Devices for Representing Space

Perspective: a mathematical structure defining a box-like space which goes backward into the distance, developed in Italy in the 15th century. Leonardoís The Last Supper, 1485-7, demonstrates mathematical perspective. The artist drew diagonal lines, orthogonals, from the baseline to a point on the horizon. All objects included within the painting travel along these orthogonals resulting in their diminished scale and adding to the illusion of moving backward. It seems as if you could actually walk into that room. It has space to accommodate more people. Again refer to the photograph of the walkway in Beijing, China. We noticed that the edges of the walkway appeared to angle inward, making the walkway appear progressively narrower into the distance.
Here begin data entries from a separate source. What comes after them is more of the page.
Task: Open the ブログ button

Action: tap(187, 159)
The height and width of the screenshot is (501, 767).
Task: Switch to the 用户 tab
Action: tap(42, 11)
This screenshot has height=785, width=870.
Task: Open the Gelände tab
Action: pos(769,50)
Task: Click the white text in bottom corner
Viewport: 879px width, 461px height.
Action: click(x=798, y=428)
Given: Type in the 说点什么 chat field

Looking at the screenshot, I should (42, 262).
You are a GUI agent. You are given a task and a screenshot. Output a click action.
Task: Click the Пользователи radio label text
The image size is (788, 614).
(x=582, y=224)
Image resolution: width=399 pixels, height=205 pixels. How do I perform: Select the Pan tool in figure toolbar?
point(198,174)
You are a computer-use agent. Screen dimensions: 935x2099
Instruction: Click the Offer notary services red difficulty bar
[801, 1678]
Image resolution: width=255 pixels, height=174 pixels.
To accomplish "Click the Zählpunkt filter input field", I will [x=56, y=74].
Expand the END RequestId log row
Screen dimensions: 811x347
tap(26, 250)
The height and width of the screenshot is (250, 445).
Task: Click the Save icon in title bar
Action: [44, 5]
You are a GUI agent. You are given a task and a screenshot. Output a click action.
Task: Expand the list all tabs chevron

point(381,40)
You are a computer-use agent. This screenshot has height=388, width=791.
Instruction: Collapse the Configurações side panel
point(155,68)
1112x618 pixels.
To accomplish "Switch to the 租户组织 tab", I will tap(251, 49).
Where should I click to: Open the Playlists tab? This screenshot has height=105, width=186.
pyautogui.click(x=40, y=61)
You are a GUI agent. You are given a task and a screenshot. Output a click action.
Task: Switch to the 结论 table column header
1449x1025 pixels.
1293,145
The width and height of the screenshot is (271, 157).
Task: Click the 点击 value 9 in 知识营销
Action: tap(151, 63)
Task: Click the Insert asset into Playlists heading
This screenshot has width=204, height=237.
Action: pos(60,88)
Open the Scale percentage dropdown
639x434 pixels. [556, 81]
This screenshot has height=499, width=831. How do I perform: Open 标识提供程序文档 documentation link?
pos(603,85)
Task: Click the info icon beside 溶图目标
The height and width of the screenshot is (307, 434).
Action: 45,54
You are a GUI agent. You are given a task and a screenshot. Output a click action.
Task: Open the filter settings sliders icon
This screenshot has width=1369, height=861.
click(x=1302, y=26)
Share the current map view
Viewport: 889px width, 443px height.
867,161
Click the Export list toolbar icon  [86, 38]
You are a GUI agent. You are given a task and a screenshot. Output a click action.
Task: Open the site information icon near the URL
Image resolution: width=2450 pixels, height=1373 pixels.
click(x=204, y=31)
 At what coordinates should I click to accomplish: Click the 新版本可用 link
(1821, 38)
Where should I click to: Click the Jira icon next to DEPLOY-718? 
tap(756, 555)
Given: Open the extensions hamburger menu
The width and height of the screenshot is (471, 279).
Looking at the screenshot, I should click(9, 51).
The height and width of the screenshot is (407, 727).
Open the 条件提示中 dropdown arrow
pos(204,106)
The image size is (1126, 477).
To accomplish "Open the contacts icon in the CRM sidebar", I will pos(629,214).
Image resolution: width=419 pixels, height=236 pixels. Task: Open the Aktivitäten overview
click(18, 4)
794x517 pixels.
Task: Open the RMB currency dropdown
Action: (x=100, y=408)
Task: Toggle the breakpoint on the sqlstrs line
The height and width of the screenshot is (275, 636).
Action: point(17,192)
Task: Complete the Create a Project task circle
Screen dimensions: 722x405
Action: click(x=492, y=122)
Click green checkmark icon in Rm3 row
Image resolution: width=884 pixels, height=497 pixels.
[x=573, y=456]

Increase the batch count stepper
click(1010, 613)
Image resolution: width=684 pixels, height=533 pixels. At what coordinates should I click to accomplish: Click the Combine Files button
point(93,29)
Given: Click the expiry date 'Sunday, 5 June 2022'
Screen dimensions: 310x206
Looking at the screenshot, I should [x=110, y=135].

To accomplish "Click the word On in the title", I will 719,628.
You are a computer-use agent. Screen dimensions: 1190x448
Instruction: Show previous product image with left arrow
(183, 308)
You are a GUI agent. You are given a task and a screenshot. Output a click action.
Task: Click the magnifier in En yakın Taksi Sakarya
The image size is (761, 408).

That is an example of the illusion of orthogonals or parallax view. Leonardoís orthogonals are evident in the walls to left and right that pull the room inward and backward to the point on the horizon. Orthogonals are also included from the top down, within the patterned ceiling. If you were to take a ruler and follow these orthogonals inward from the baseline, walls, and ceiling, specifically where would they meet? The painting is so well designed, that they all would meet at a single point, just above Christís head.



The result of mathematical perspective is a believable room large enough to accommodate thirteen men around a table. As mathematical perspective can be drawn by anyone with a ruler and a basic knowledge of geometry, all painters could transform their flat paintings into depictions of three-dimensional spaces.